Praying for the Small Stuff
By admin April 1, 2006
In Thursday’s New York Times there is an article about Joel Osteen, leader of Lakewood Church in Houston (former home of the Houston Rockets) — enough said. He’s coming out with a new book with important invectives like, “God wants you to be a winner, not a whiner.” The Times journalist made an interesting observation about Osteen’s prayer life:
He is not shy about calling on the Lord. He writes of praying for a winning basket in a basketball game, and then sinking it; and even circling a parking lot, praying for a space, and then finding it. “Better yet,” he writes, “it was the premier spot in that parking lot.”
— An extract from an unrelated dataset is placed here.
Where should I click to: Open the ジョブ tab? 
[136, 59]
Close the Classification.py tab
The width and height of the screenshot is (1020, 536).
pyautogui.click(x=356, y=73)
As I read this, I can’t help but think that the majestic God of the universe is being trivialized. J.I. Packer wrote in Knowing God of a Lord who is both absolutely sovereign –presumably even of the smallest things (parking spaces?) and yet whose majesty doesn’t seem to be mocked the way I fear it is in the passage above:
He has us in His hands; but we never have Him in ours. Like us, He is personal, but unlike us He is great. In all its constant stress on the reality of God’s personal concern for His people, and on the gentleness, tenderness, sympathy, patience, and yearning compassion that He shows towards them, the Bible never lets us lose sight of His majesty, and His unlimited dominion over all His creatures (IV Press, 1973, pg. 74).
So what do you think? Is the majestic God being trivialized when we pray for something as small as a parking space or that we find our misplaced keys? If such prayers are legitimate, an expression of God’s dominion over everything, then what is it about Osteen’s prayers that are bothersome (if they bother you at all)?